Joan Didion Cried in Chinese Laundry Mats and Later Was Very, Very Successful

Day 2 of a 7 day self-imposed writing challenge to write about my day in less than a thousand words

It is stupid to be crying on a public bus and not surprising because I am stupid. Reincarnate me as a houseplant. Turn me over to God. Give me a haircut. When I visited my grandmother earlier she had a certain joie de vivre about her, sitting in her Lay-Z-Boy with the Globe at her feet. “The first thing I do in the morning is read the obituaries and if I don’t see my name it’s a good day.” Then she lit a cigarette with all the ease that comes with being so close to death you can relax about killing yourself. I was sweaty and jealous and depressed. Why can’t I ever seize the day, just grab it by the throat until it chokes up a breath mint? There’s no reason for me to be crying on a bus. Sure it’s Monday, but being a writer I can’t tell the face of the weekend from the ass of the week. Two hours before I’d done some work on my second book while sitting outside at my parent’s house. It was hot and windy and I felt excited about the book—the pilot of inspiration was ignited and burning well. Now I’m sitting next to this woman with too many backpacks moaning internally about how I’m not emotionally resilient enough to be this young. I wipe tears from under my sunglasses and imagine I’m returning from a harrowing divorce that was just finalized on Martha’s Vineyard. He was a kind man, but he thought I was dramatic. Luckily kindness doesn’t have much to do with love. (If nothing else, I chose the right industry; making shit up suits me).

Sometimes I wonder if sadness is a cruel act of remembering everything we’ve ever lost: grocery lists, the family dog, the family’s other dog, a childhood knickknack. But instead of recalling the things themselves we recall the feeling, and it gathers force inside of us until it forces us to tears. Dams be damned. I hate buses. Probably I’m just withdrawing from caffeine and what I need is not a different life, but a good night’s sleep.

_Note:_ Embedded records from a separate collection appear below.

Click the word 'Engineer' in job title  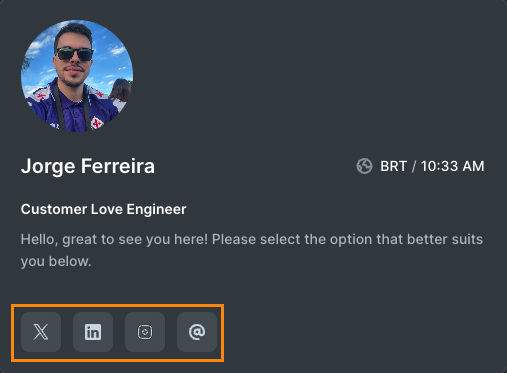click(x=156, y=209)
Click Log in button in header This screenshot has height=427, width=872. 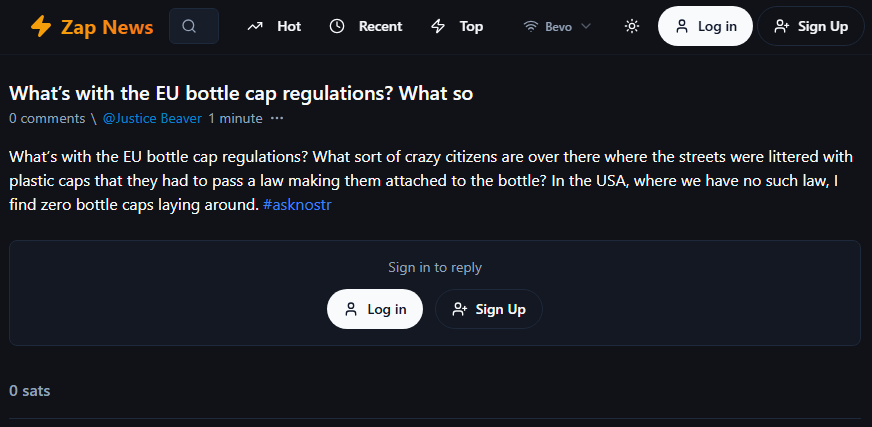point(705,26)
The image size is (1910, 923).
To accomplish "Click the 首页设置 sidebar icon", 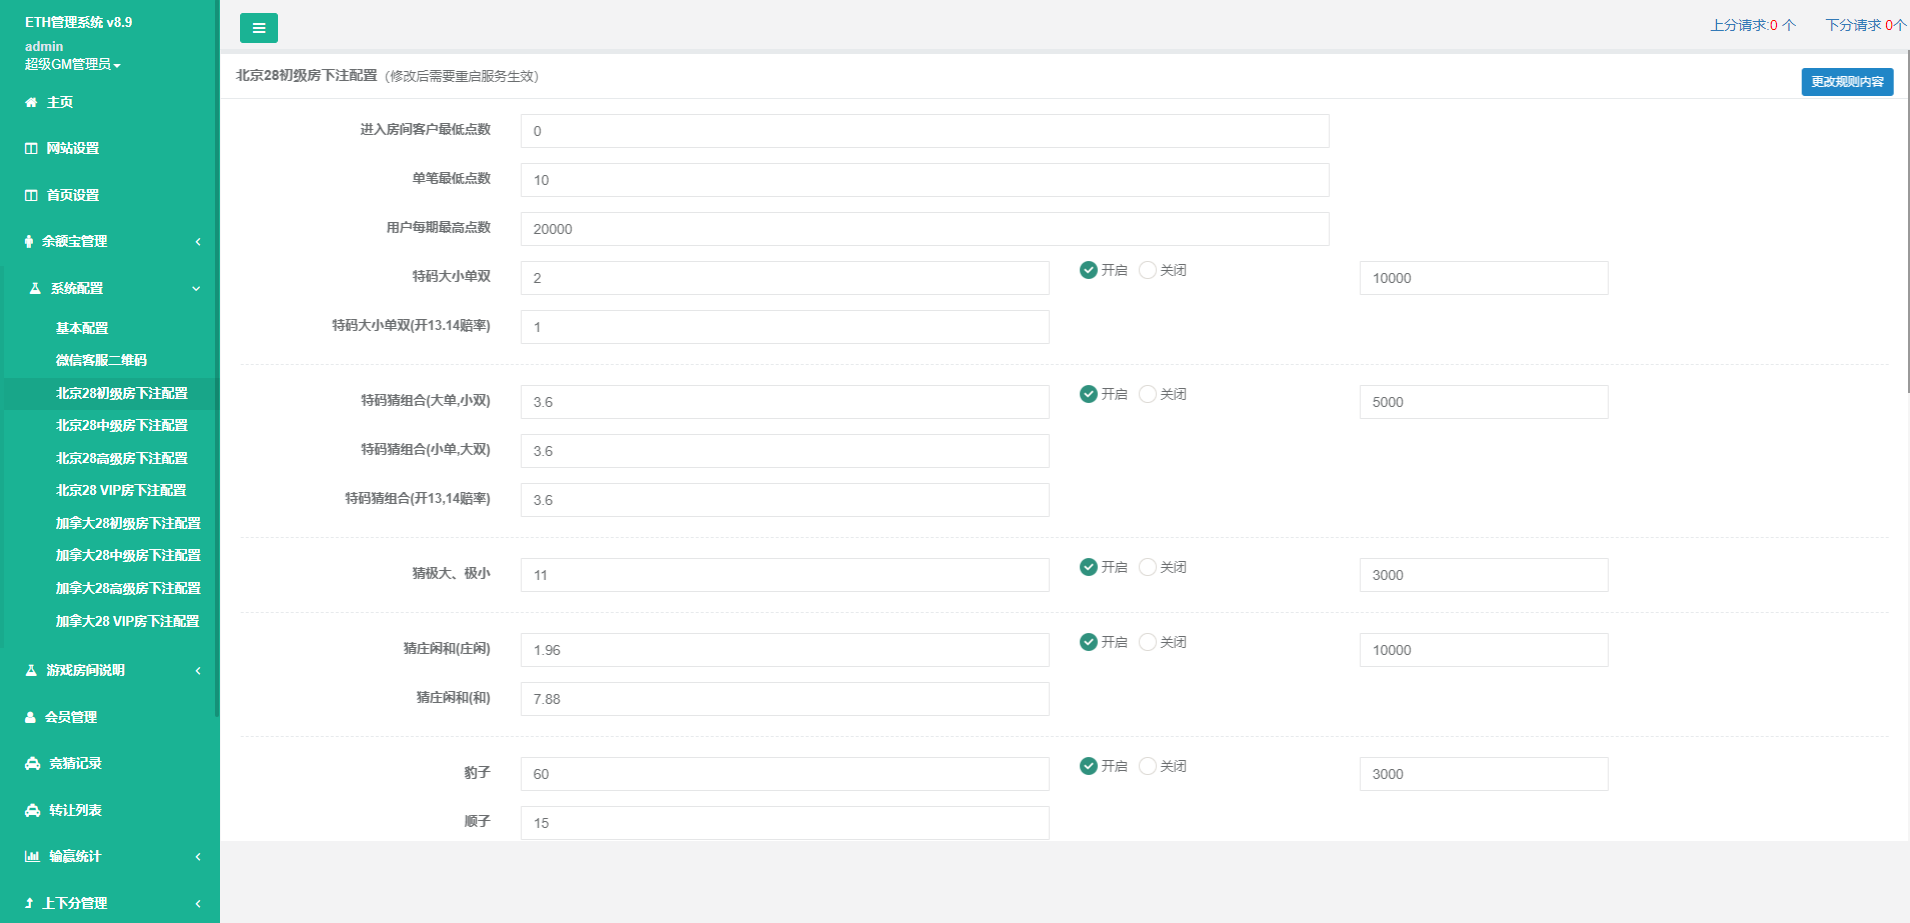I will coord(31,195).
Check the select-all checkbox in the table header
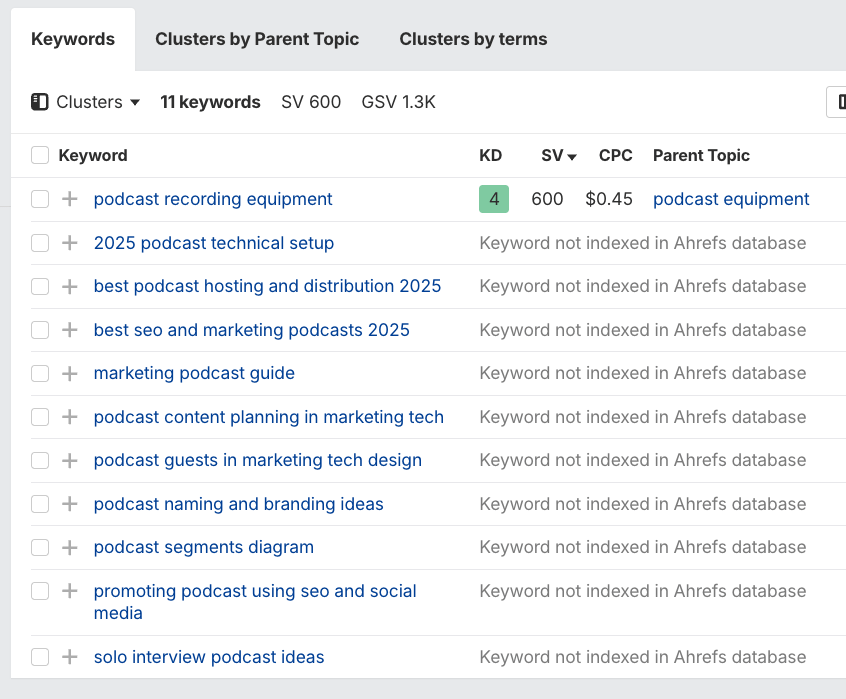The image size is (846, 699). click(40, 155)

When I get off I walk from the station to my apartment through the Boston public gardens. A baby chases a duck, a man with no shirt preaches to glass windows. There’s nothing particular about the day. I would’ve forgotten it and still might if I hadn’t promised myself I’d write about it. In doing so I’m forced to pay attention, to muck around a little less in my own emotional shit pit and experience the world around me. Walnut trees. Gardenias. By the time I get in bed I’m exhausted but not sad. I write on a Target receipt Take your moods less seriously, then put it someplace I’ll remember. It’s the thing I seem most likely to forget.